В конце концов тётка все же выгнала меня из дому, и я стал ночевать в чужих подъездах, просиживая ночи на ступенях холодных лестниц. А потом… потом у меня завелись другие знакомые и друзья — молодые поэты, художники, литераторы. Я попал в среду богемы. Тут мне стало немного легче. Потому что почти всем нам было одинаково плохо, мы делились друг с другом всем, что у нас было, и жили как‑то сообща.
Юность в Киеве
В 1912 году в журнале «Киевская неделя» был напечатан мой первый рассказ — «Моя невеста». Рассказ был написан в модной тогда декадентской манере и оказался довольно заметным на фоне киевской беллетристики. Потом появился второй — «Папиросы «Весна» — в том же стиле. Потом одна из киевских газет, «Отклики», взяла у меня рассказ «Лялька». Обо мне уже стали поговаривать как о подающем надежды молодом литераторе.
Тут я попал в один хороший литературный дом, о котором на всю жизнь сохранил самые тёплые воспоминания. Это был дом Софьи Николаевны Зелинской, преподавательницы женской гимназии, очень образованной и умной женщины. У неё собирался весь цвет интеллигенции Киева. Мужем её был Н. В. Луначарский, брат Анатолия Васильевича Луначарского. Софья Николаевна приняла во мне дружеское участие. Меня подкармливали в этом доме, а впоследствии на даче оставляли даже жить. Многому я научился там. Зелинская была женщина с большим литературным вкусом. Её влияние удержало меня от чрезмерного упоения собственными дешёвыми успехами. Во мне развивалось настоящее, серьёзное отношение к литературе, вырабатывался вкус к настоящей поэзии. Вырабатывалось чувство меры в частности — очень важное чувство!

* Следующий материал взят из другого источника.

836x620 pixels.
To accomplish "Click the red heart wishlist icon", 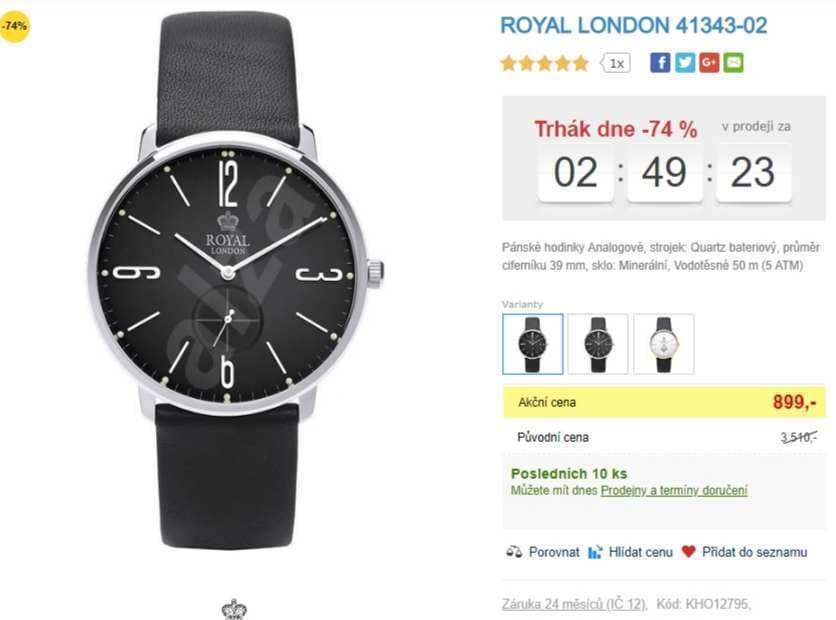I will (688, 551).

Неизвестно, что бы вышло из меня, если бы не этот уютный милый дом, где всегда было тепло, где вечерами на столе уютно кипел самовар и подавались к чаю бутерброды с холодными котлетами и колбасой. В её доме бывало много интересных людей. Поэты Кузьмин, Владимир Эльснер и Бенедикт Лифшиц, художники Александр Осмёркин, Казимир Малевич, Марк Шагал, Натан Альтман, Золотаревский и другие, имена которых я уже забыл, и главное — много талантливой молодёжи.

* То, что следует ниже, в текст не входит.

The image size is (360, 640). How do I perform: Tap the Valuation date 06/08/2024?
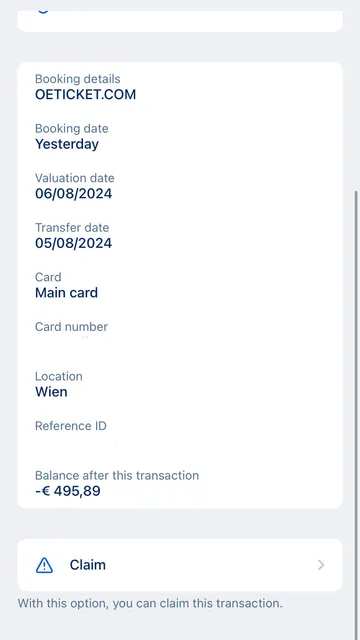coord(73,194)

В доме у Софьи Николаевны я встретил молодого киевского доцента Александра Брониславовича Селихановича — добрейшего и благороднейшего человека, прекрасно образованного, умного и начитанного, который, сразу оценив мои способности и видя безвыходность моего положения, взял меня к себе в свою, правда, холодную, нетопленую комнату — на Печерске, где он жил с братом. У него я и ночевал. Это все же было теплей, чем в беседке. У него была большая библиотека, из которой, должен сознаться, я потаскал немало книг. Книги эти я продавал на толкучке. Есть‑то ведь надо было! Возможно, что он догадывался о хищениях, но со свойственной ему деликатностью душевной и виду не подавал.